Start Exercise materials

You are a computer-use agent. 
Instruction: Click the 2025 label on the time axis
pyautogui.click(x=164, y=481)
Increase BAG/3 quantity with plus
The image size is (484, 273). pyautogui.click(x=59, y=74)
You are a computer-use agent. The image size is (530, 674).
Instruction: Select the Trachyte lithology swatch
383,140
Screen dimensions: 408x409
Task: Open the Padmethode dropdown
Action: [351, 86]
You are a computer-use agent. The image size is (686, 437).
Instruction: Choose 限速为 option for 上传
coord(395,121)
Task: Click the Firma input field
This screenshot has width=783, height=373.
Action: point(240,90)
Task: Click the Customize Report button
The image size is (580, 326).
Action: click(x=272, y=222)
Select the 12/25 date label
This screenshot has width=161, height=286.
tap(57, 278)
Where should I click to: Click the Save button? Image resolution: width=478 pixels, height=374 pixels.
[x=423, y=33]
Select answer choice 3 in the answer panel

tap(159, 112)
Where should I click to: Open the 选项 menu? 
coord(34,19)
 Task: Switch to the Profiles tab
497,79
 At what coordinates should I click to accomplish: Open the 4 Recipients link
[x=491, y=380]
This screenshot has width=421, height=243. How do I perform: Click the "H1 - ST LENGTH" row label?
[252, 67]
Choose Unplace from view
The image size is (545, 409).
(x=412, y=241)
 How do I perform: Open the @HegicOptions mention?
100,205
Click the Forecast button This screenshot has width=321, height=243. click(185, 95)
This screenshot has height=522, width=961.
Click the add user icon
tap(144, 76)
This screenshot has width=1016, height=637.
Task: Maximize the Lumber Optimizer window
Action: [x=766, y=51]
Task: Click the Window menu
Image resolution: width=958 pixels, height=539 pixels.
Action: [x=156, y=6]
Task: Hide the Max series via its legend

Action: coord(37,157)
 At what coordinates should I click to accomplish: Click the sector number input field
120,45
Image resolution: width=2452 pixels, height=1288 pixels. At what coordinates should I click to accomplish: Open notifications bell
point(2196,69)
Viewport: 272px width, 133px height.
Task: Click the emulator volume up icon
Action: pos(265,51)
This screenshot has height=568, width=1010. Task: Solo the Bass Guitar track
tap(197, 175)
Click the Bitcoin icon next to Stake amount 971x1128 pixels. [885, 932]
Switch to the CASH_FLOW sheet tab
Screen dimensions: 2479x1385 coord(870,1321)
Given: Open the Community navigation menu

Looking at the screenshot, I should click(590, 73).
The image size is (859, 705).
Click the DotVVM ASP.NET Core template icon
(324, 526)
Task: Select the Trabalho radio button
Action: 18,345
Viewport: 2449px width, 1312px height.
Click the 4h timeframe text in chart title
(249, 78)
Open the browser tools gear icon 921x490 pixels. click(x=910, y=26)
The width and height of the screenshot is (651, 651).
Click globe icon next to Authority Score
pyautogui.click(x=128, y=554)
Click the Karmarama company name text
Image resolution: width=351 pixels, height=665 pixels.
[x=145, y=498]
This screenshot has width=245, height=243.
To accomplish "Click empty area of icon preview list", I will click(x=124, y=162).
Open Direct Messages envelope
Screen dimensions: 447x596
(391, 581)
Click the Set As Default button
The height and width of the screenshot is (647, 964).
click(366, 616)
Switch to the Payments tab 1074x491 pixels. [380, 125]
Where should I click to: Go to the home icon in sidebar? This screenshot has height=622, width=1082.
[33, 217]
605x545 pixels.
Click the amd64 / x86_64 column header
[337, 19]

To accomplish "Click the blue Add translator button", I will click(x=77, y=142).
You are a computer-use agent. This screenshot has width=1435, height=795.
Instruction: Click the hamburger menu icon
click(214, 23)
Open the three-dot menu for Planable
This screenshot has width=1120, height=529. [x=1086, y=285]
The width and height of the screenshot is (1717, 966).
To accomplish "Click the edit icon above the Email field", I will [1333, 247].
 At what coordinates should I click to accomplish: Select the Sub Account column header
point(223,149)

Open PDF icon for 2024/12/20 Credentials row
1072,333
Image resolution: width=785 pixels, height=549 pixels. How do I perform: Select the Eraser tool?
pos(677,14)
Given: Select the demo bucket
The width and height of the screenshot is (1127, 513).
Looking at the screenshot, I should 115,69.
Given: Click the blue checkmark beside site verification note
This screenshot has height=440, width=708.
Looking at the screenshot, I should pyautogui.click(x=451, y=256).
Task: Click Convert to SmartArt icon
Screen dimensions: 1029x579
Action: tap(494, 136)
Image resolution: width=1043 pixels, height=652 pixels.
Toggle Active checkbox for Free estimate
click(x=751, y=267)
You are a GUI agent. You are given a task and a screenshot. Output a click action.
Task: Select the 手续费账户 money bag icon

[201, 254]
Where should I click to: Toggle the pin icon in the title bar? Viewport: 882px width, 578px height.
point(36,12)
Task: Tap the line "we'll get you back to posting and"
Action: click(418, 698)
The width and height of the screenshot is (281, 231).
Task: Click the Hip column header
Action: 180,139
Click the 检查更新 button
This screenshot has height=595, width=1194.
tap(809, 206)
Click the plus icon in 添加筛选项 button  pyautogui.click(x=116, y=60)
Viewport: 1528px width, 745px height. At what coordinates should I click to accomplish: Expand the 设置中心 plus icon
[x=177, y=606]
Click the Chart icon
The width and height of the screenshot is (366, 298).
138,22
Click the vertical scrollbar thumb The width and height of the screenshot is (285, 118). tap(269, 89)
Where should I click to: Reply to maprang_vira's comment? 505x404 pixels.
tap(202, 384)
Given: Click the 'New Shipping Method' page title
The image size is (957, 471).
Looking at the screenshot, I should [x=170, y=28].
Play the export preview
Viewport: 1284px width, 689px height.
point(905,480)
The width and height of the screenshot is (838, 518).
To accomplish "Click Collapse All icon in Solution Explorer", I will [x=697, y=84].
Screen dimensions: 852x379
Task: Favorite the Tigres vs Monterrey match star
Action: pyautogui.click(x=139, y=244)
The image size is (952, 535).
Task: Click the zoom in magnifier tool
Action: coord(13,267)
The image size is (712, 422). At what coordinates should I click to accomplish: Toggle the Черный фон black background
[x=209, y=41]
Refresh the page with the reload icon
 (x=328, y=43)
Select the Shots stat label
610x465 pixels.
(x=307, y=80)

End Exercise materials

→ **What the task asks**: Rewrite all the items above with "computer-use agent" changed to "desktop automation agent" wherever it occurs, keeping everything else the same.

→ **Solution for this task**:
You are a desktop automation agent. 
Instruction: Click the 2025 label on the time axis
pyautogui.click(x=164, y=481)
Increase BAG/3 quantity with plus
The image size is (484, 273). pyautogui.click(x=59, y=74)
You are a desktop automation agent. The image size is (530, 674).
Instruction: Select the Trachyte lithology swatch
383,140
Screen dimensions: 408x409
Task: Open the Padmethode dropdown
Action: [351, 86]
You are a desktop automation agent. The image size is (686, 437).
Instruction: Choose 限速为 option for 上传
coord(395,121)
Task: Click the Firma input field
This screenshot has width=783, height=373.
Action: point(240,90)
Task: Click the Customize Report button
The image size is (580, 326).
Action: click(x=272, y=222)
Select the 12/25 date label
This screenshot has width=161, height=286.
tap(57, 278)
Where should I click to: Click the Save button? Image resolution: width=478 pixels, height=374 pixels.
[x=423, y=33]
Select answer choice 3 in the answer panel

tap(159, 112)
Where should I click to: Open the 选项 menu? 
coord(34,19)
 Task: Switch to the Profiles tab
497,79
 At what coordinates should I click to accomplish: Open the 4 Recipients link
[x=491, y=380]
This screenshot has width=421, height=243. How do I perform: Click the "H1 - ST LENGTH" row label?
[252, 67]
Choose Unplace from view
The image size is (545, 409).
(x=412, y=241)
 How do I perform: Open the @HegicOptions mention?
100,205
Click the Forecast button This screenshot has width=321, height=243. click(185, 95)
This screenshot has height=522, width=961.
Click the add user icon
tap(144, 76)
This screenshot has width=1016, height=637.
Task: Maximize the Lumber Optimizer window
Action: [x=766, y=51]
Task: Click the Window menu
Image resolution: width=958 pixels, height=539 pixels.
Action: [x=156, y=6]
Task: Hide the Max series via its legend

Action: coord(37,157)
 At what coordinates should I click to accomplish: Click the sector number input field
120,45
Image resolution: width=2452 pixels, height=1288 pixels. At what coordinates should I click to accomplish: Open notifications bell
point(2196,69)
Viewport: 272px width, 133px height.
Task: Click the emulator volume up icon
Action: pos(265,51)
This screenshot has height=568, width=1010. Task: Solo the Bass Guitar track
tap(197, 175)
Click the Bitcoin icon next to Stake amount 971x1128 pixels. [885, 932]
Switch to the CASH_FLOW sheet tab
Screen dimensions: 2479x1385 coord(870,1321)
Given: Open the Community navigation menu

Looking at the screenshot, I should click(590, 73).
The image size is (859, 705).
Click the DotVVM ASP.NET Core template icon
(324, 526)
Task: Select the Trabalho radio button
Action: 18,345
Viewport: 2449px width, 1312px height.
Click the 4h timeframe text in chart title
(249, 78)
Open the browser tools gear icon 921x490 pixels. click(x=910, y=26)
The width and height of the screenshot is (651, 651).
Click globe icon next to Authority Score
pyautogui.click(x=128, y=554)
Click the Karmarama company name text
Image resolution: width=351 pixels, height=665 pixels.
[x=145, y=498]
This screenshot has width=245, height=243.
To accomplish "Click empty area of icon preview list", I will click(x=124, y=162).
Open Direct Messages envelope
Screen dimensions: 447x596
(391, 581)
Click the Set As Default button
The height and width of the screenshot is (647, 964).
click(366, 616)
Switch to the Payments tab 1074x491 pixels. [380, 125]
Where should I click to: Go to the home icon in sidebar? This screenshot has height=622, width=1082.
[33, 217]
605x545 pixels.
Click the amd64 / x86_64 column header
[337, 19]

To accomplish "Click the blue Add translator button", I will click(x=77, y=142).
You are a desktop automation agent. This screenshot has width=1435, height=795.
Instruction: Click the hamburger menu icon
click(214, 23)
Open the three-dot menu for Planable
This screenshot has width=1120, height=529. [x=1086, y=285]
The width and height of the screenshot is (1717, 966).
To accomplish "Click the edit icon above the Email field", I will [1333, 247].
 At what coordinates should I click to accomplish: Select the Sub Account column header
point(223,149)

Open PDF icon for 2024/12/20 Credentials row
1072,333
Image resolution: width=785 pixels, height=549 pixels. How do I perform: Select the Eraser tool?
pos(677,14)
Given: Select the demo bucket
The width and height of the screenshot is (1127, 513).
Looking at the screenshot, I should 115,69.
Given: Click the blue checkmark beside site verification note
This screenshot has height=440, width=708.
Looking at the screenshot, I should pyautogui.click(x=451, y=256).
Task: Click Convert to SmartArt icon
Screen dimensions: 1029x579
Action: tap(494, 136)
Image resolution: width=1043 pixels, height=652 pixels.
Toggle Active checkbox for Free estimate
click(x=751, y=267)
You are a GUI agent. You are given a task and a screenshot. Output a click action.
Task: Select the 手续费账户 money bag icon

[201, 254]
Where should I click to: Toggle the pin icon in the title bar? Viewport: 882px width, 578px height.
point(36,12)
Task: Tap the line "we'll get you back to posting and"
Action: click(418, 698)
The width and height of the screenshot is (281, 231).
Task: Click the Hip column header
Action: 180,139
Click the 检查更新 button
This screenshot has height=595, width=1194.
tap(809, 206)
Click the plus icon in 添加筛选项 button  pyautogui.click(x=116, y=60)
Viewport: 1528px width, 745px height. At what coordinates should I click to accomplish: Expand the 设置中心 plus icon
[x=177, y=606]
Click the Chart icon
The width and height of the screenshot is (366, 298).
138,22
Click the vertical scrollbar thumb The width and height of the screenshot is (285, 118). tap(269, 89)
Where should I click to: Reply to maprang_vira's comment? 505x404 pixels.
tap(202, 384)
Given: Click the 'New Shipping Method' page title
The image size is (957, 471).
Looking at the screenshot, I should [x=170, y=28].
Play the export preview
Viewport: 1284px width, 689px height.
point(905,480)
The width and height of the screenshot is (838, 518).
To accomplish "Click Collapse All icon in Solution Explorer", I will [x=697, y=84].
Screen dimensions: 852x379
Task: Favorite the Tigres vs Monterrey match star
Action: pyautogui.click(x=139, y=244)
The image size is (952, 535).
Task: Click the zoom in magnifier tool
Action: coord(13,267)
The image size is (712, 422). At what coordinates should I click to accomplish: Toggle the Черный фон black background
[x=209, y=41]
Refresh the page with the reload icon
 (x=328, y=43)
Select the Shots stat label
610x465 pixels.
(x=307, y=80)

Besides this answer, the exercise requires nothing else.